■ Screenshot grounding data ■
■ ■ ■ ■ ■

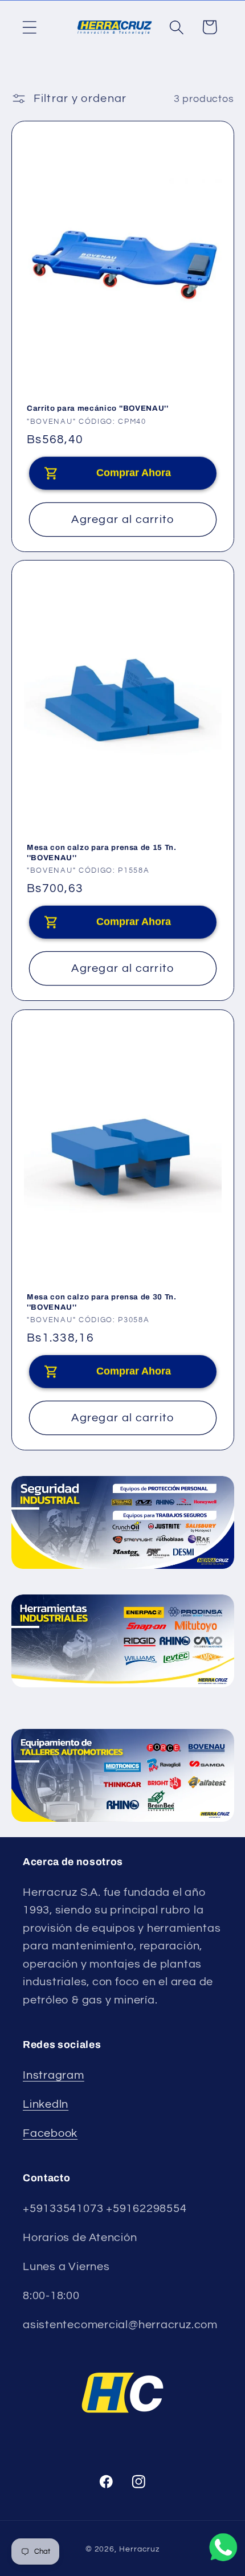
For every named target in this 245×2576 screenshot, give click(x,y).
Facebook (50, 2133)
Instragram (53, 2075)
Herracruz (139, 2549)
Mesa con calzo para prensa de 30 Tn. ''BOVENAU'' (102, 1302)
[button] (29, 27)
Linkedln (45, 2104)
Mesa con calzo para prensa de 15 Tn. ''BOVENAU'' (102, 853)
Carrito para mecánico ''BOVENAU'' (98, 408)
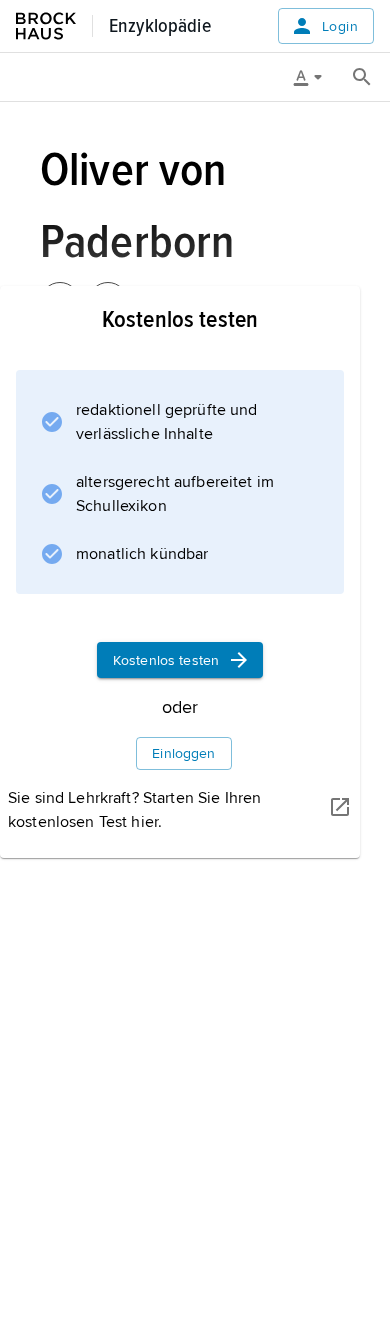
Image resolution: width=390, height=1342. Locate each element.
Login (340, 26)
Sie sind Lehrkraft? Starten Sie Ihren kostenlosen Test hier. (134, 810)
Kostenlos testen (166, 660)
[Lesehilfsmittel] (315, 77)
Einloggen (183, 753)
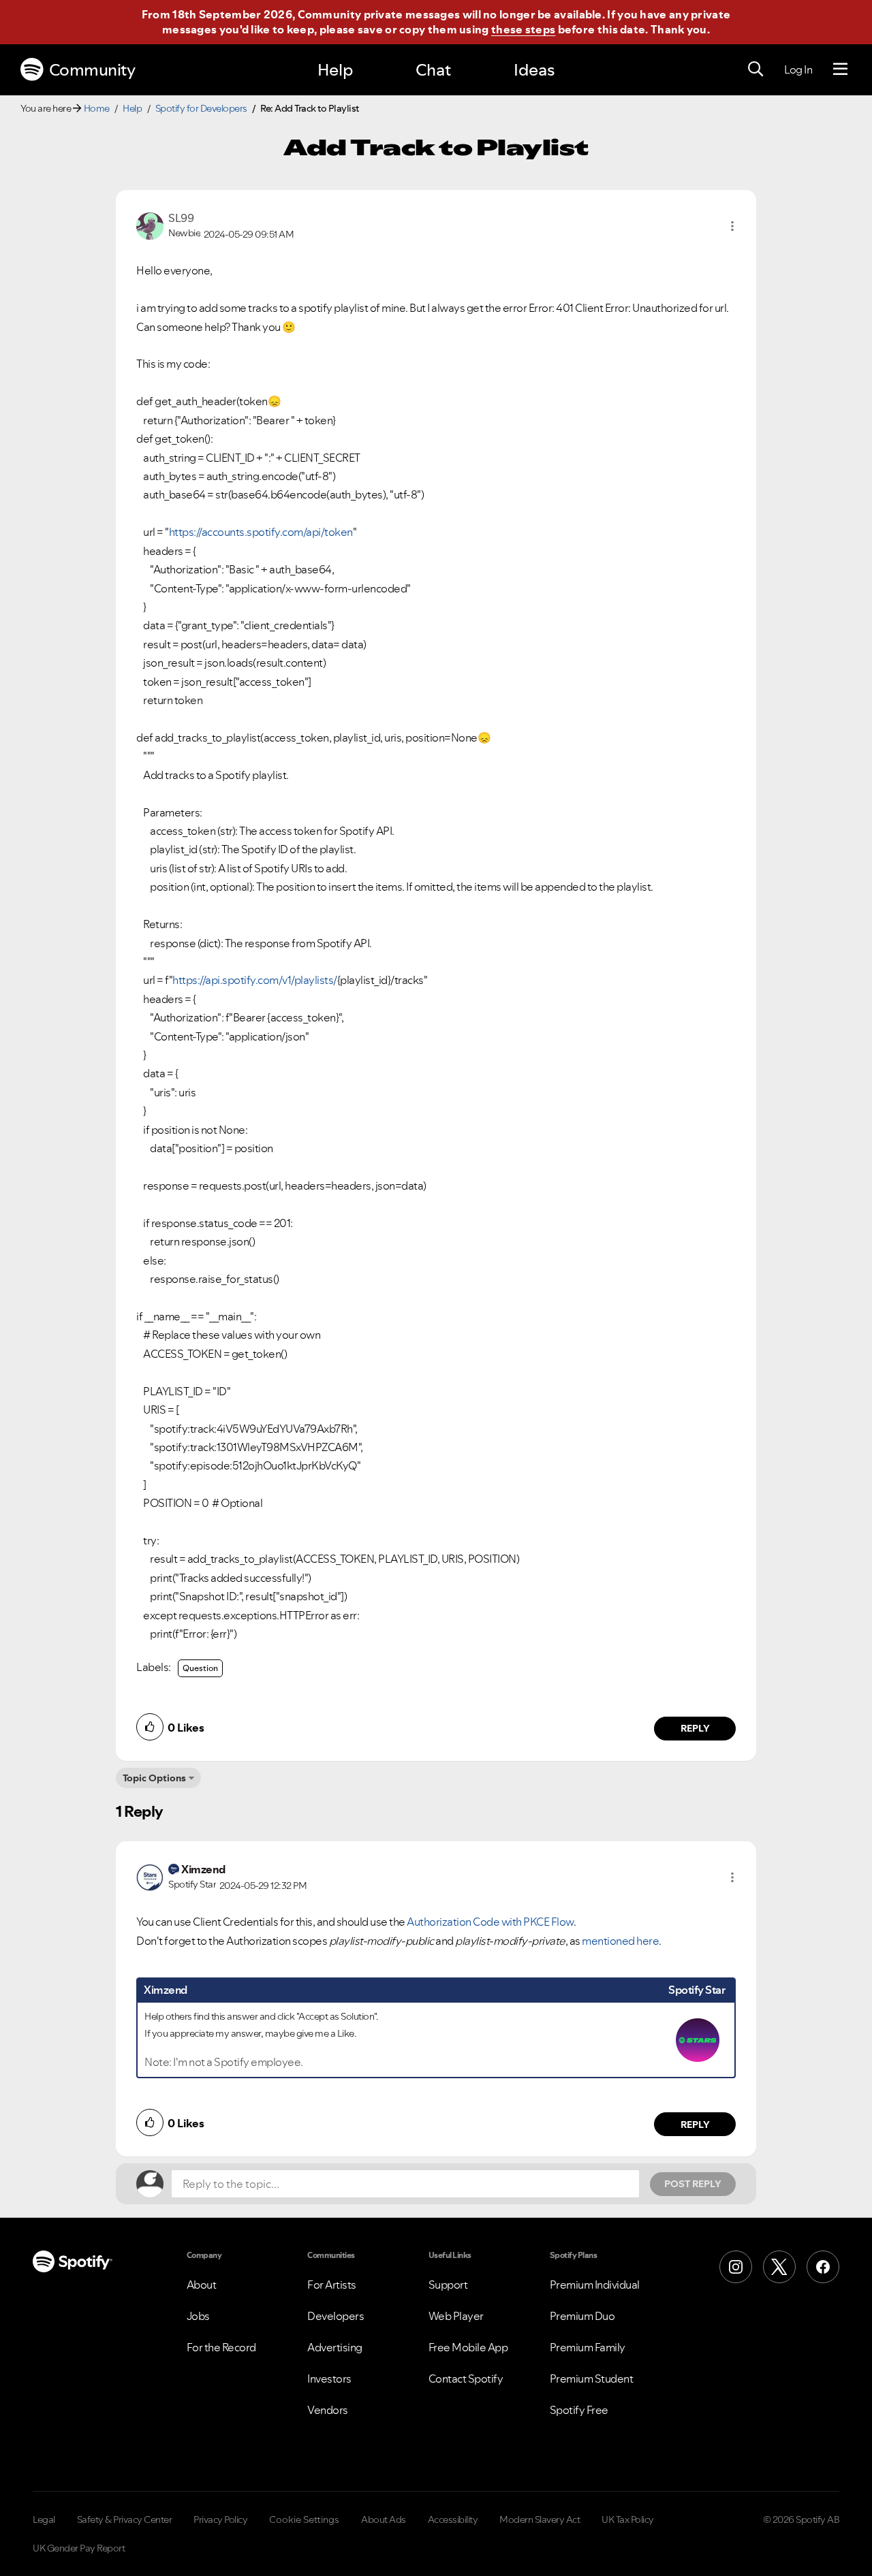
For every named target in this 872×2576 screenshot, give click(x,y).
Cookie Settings (304, 2519)
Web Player (456, 2315)
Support (448, 2284)
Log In (798, 69)
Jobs (198, 2315)
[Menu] (840, 69)
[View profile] (150, 224)
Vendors (327, 2409)
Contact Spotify (466, 2378)
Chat (433, 70)
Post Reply (692, 2184)
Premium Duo (582, 2315)
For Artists (331, 2284)
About (202, 2284)
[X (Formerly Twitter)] (779, 2267)
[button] (732, 226)
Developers (335, 2315)
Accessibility (453, 2519)
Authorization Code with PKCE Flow (490, 1921)
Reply (695, 1728)
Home (97, 108)
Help (335, 70)
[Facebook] (823, 2267)
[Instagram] (735, 2267)
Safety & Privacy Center (124, 2519)
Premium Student (592, 2378)
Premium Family (587, 2347)
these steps (523, 29)
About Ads (383, 2519)
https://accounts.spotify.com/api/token (261, 531)
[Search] (755, 69)
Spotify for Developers (201, 108)
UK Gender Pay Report (79, 2548)
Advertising (334, 2347)
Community (92, 70)
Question (200, 1668)
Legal (44, 2519)
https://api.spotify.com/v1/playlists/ (254, 979)
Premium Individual (595, 2284)
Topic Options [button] (154, 1778)
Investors (329, 2378)
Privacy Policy (220, 2519)
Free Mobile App (468, 2347)
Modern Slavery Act (539, 2519)
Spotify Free (579, 2409)
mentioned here (620, 1940)
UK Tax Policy (628, 2519)
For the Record (221, 2347)
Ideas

■ ■ ■ ■ ■

■ WORK REQUEST ■
What do the lines above say from the one containing "Jobs (198, 2315)" down to the one containing "UK Gender Pay Report (79, 2548)"? Return them exactly, both end lines included, and only them.

■ SOLUTION FOR THIS TASK ■
Jobs (198, 2315)
[Menu] (840, 69)
[View profile] (150, 224)
Vendors (327, 2409)
Contact Spotify (466, 2378)
Chat (433, 70)
Post Reply (692, 2184)
Premium Duo (582, 2315)
For Artists (331, 2284)
About (202, 2284)
[X (Formerly Twitter)] (779, 2267)
[button] (732, 226)
Developers (335, 2315)
Accessibility (453, 2519)
Authorization Code with PKCE Flow (490, 1921)
Reply (695, 1728)
Home (97, 108)
Help (335, 70)
[Facebook] (823, 2267)
[Instagram] (735, 2267)
Safety & Privacy Center (124, 2519)
Premium Student (592, 2378)
Premium Family (587, 2347)
these steps (523, 29)
About Ads (383, 2519)
https://accounts.spotify.com/api/token (261, 531)
[Search] (755, 69)
Spotify for Developers (201, 108)
UK Gender Pay Report (79, 2548)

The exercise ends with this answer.